There was this production that William Ball did in New York in the 60’s. He had this little theatre on Second or so, on the third floor of a hotel building, I think. In the round, and he did a production of Six Characters in Search of an Author.
And towards the end of the play, there’s this denouement, around the child drowning in the fountain. I was alone for this production, and this moment towards the end of the play, this drowning came out in a kind of a pantomime show. And I knew the play; it’s not like I was surprised by the plot, what was happening. But I was blown away by the way it was presented and the overwhelming emotional experience of this coming together at the end of the play.
I’ll just never forget that.
Every time you get that feeling, I assume, without any empirical evidence to back it up, that everyone else in the audience is feeling that same thing at the same moment. And usually that’s validated by the response at the end of the show, where people really get excited.

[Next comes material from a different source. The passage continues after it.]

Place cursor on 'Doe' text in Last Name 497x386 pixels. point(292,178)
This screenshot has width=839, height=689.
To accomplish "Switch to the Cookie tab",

When somebody hits a home run at a baseball park—you don’t say, “Oh, I guess I should get up, everybody else is getting up.” Everybody just gets up, because it’s so exciting. You’re so involved. You’ve been waiting for something to happen and then bam it happens and you connect with it.
That’s the way it felt to me at Six Characters. It was a small audience, but the enthusiasm and the response to it was like there was a large crowd. We were all there together, on our feet.
You have to be taken out of the isolation of your point of view about the world. You have to experience other worlds, other people’s experiences of life. And there are lots of ways for people to connect with one another, but when you get 100, 500, 700 people together and have them experiencing something together, that’s a connection. Theater does that better than any art form. And that’s a real important thing for people.
This country right now is going through this kind of isolationist, weird thing where we’re disconnecting from our ability to relate positively and empathize. Empathize, that might be the word, with other people. I don’t understand how that happens or why that’s happening, but I do believe that art can ameliorate that tendency to a great extent, and put people in touch with things that might not have occurred to them, and can possibly change their lives. We were talking earlier about experiences that change your life. I would think that that might be a possibility, with theatre. And that’s an amazing thing.
We all need to be taken out of ourselves sometimes. Because, you know, you live in yourself, really, except when you’re engaged in something that takes you out of yourself. Like with baseball: time just kind of goes by when you’re at the park, and you’re not thinking about yourself.
For me, theater really takes me out of myself the whole time the show’s going on. You inhabit the world of these people, and you get involved with what they want, and away from what you want. And then some moment comes in the show, towards the end, when suddenly you realize that the reason you’ve been so involved in this production is because what they want is really what you want. And this moment happens where it all comes together.
There’s this connection between you and them and some kind of…higher order of things, you know? And it all kind of comes together at that moment and just kind of explodes all around you, surrounds you, and you’re not alone.